Veränderbare Montageparameter

Darüber hinaus bietet sich für das Projektgeschäft die Planung und Ausführung so genannter ‚Kabelspezifischer Tragekonstruktionen‘ an, zu denen neben Kabelrinnen und -leitern auch Sammelhalterungen, Kabelklammern oder Gitterrinnen zählen. In enger Abstimmung zwischen Verlegesystem und Kabeltyp eines bestimmten Herstellers können die Montageparameter verändert werden, so dass zum Beispiel größere Stützabstände und Kabellasten möglich sind. Diese speziellen Verlegearten müssen jedoch einen Nachweis erbringen, der die geprüfte Funktion dieser Kombination aufzeigt. Dies geschieht normalerweise mit dem ‚allgemeinen bauaufsichtlichen Prüfzeugnis‘ einer Materialprüfanstalt. Mit diesen Systemen werden die Möglichkeiten für das Projekt und die wirtschaftliche Montage optimal, aber sicher ausgereizt. Um auch langfristig die Funktionalität der oben genannten Systeme zu gewährleisten, müssen allerdings sämtliche vorgeschriebenen Parameter unbedingt eingehalten werden. Ist nach Erstinstallation und Abnahme noch alles in Ordnung, so stellt sich die Situation nach, vielleicht zwei Jahren und zahllosen Nachinstallationen, vollkommen anders dar. Problematisch ist die so genannte Mischbelegung von Kabeltrassen mit Funktionserhalt gemeinsam mit einer ’normalen‘ Installation, z.B. mit NYM-Leitungen. Die Stellungnahmen der Materialprüfanstalten sind zunächst deutlich: Aus brandschutztechnischer Sicht sei diese Mischbelegung unproblematisch, heißt es da. Doch schon im nächsten Satz wird darauf hingewiesen, dass die geforderten Montageparameter der Kabelanlage mit integriertem Funktionserhalt eingehalten werden müssen. Die Vorschriften nach DIN VDE bleiben zunächst außen vor.
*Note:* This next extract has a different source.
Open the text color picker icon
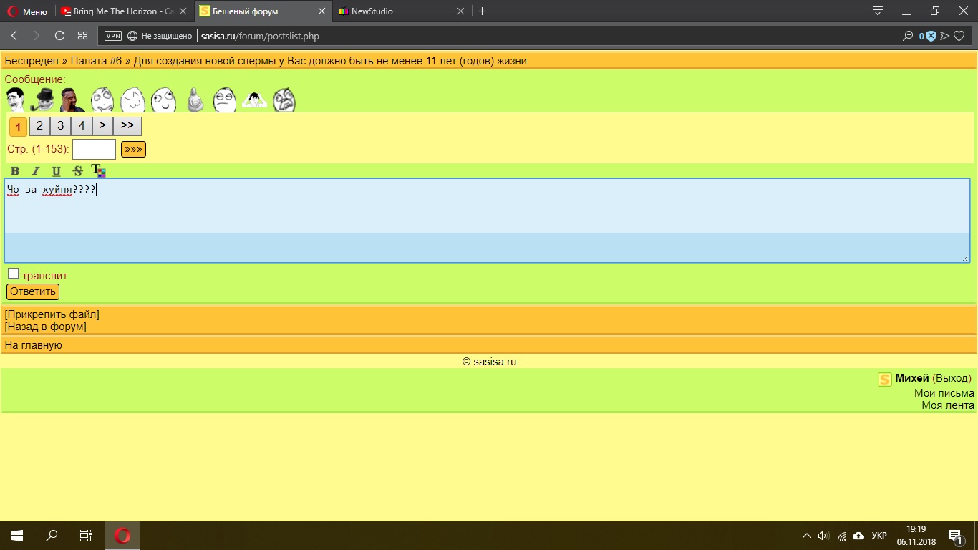978x550 pixels. tap(98, 170)
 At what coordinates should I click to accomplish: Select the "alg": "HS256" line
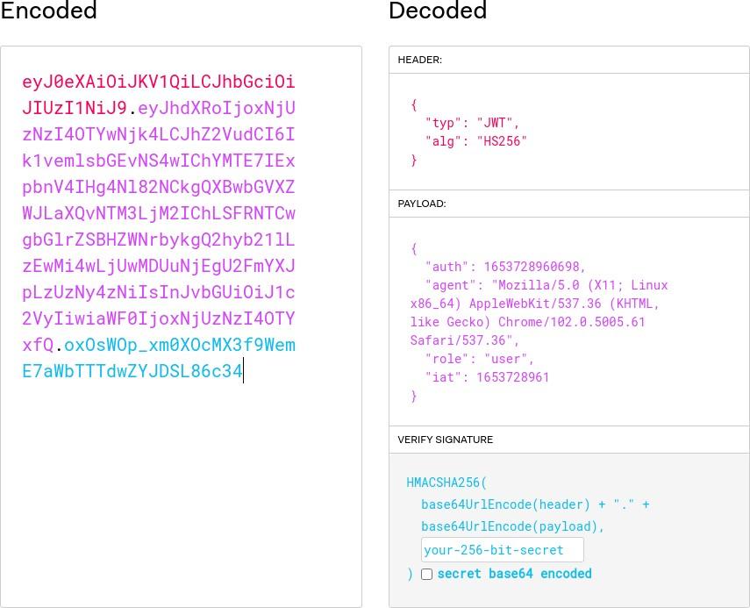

Wie aber soll gewährleistet sein, dass eine Kabeltrasse, die optisch nicht voll belegt ist – bei der die maximale Kabellast aber bereits erreicht wurde (!) – durch Mischbelegung nicht weiter zur Nachinstallation genutzt wird? Die fünf orangefarbenen Leitungen fallen schließlich unter den 20NYM Leitungen kaum auf.

Gefährliche Mischbelegung

Die Beeinflussung der Kabel im Brandfall untereinander wurde bis heute noch nicht abschließend erforscht. Ein mechanisch auf bsw. 10kg/m Kabellast ausgelegtes Tragesystem wird durch eine Mischbelegung sehr schnell an seine Grenzen stoßen. Deutlich wird dies durch den Vergleich der Tragfähigkeit von Stahl im kalten Zustand und im Brandfall nach 90min: Eine Gewindestange M12 der Güte 5.6 trägt im kalten Zustand eine Last von circa 4200kg. Nach einer Brandbelastung von 90min und Temperaturen von über 1000°C ist die Tragfähigkeit auf circa 50kg gesunken. Das entspricht nur noch einem Bruchteil der ursprünglichen Belastbarkeit. Daher ist die Mischbelegung so gefährlich. Darüber hinaus dürfen brandschutztechnisch klassifizierte Systeme auch nur an entsprechend gleich klassifizierten Bauteilen befestigt werden. Die Beeinflussung durch umgebende Bauteile, Sanitär, Klima etc. ist auszuschließen. Ein Funktionserhalt-System mit E 90 muss daher an einer Wand oder Decke mit einer Feuerwiderstandsdauer von mindestens F 90 befestigt werden. Ist das Bauteil dazu nicht in der Lage, macht eine höherwertige Klasse des Tragesystems keinen Sinn. Man muss einen anderen Weg für die Installation finden. In letzter Zeit tauchen in einigen Prüfzeugnissen auch Verlegearten an Stahlträgern auf. Hier muss darauf hingewiesen werden, dass ungeschützter Stahl keine Feuerwiderstandsdauer aufweist. Eine Durchwärmung auf 500°C hat zur Folge, dass der Stahl 50% seiner Festigkeit einbüßt. Die in den Prüfzeugnissen genannten Befestigungsmöglichkeiten dürfen nur an F 90-klassifizierten Stahlstützen montiert werden. Das heißt: Die Stahlstütze muss in einer geeigneten Form brandschutztechnisch angepasst werden. Wird bei der Installation beispielsweise die F 90-Beschichtung beschädigt, so muss diese anschließend aufwändig nachgearbeitet werden. Stahlträger (horizontale Bauteile) werden in der Praxis häufig mit brennbarem Plattenmaterial verkleidet, so dass hier eine Installation zum Beispiel mit Trägerklammern nur mit großem Aufwand möglich ist. Die Befestigung an Stahl ist also nur mit relativ aufwändigen Nacharbeiten für den Elektroinstallateur zu realisieren.

Fazit

Werden bei der Montage von Kabelanlagen mit integriertem Funktionserhalt nach DIN 4102 Teil 12 alle Parameter wie Stützabstände, Materialstärken usw. eingehalten und die eventuell erforderlichen Nacharbeiten durchgeführt, steht einer Abnahme der Anlage durch den Gutachter oder Sachverständigen nichts im Wege. Kostenintensive und aufwändige Nachbesserungen werden vermieden und die Anlagen stehen zum vereinbarten Zeitpunkt zur Verfügung. Eine exakte Vorplanung der Anlagen ist dafür jedoch unerlässlich.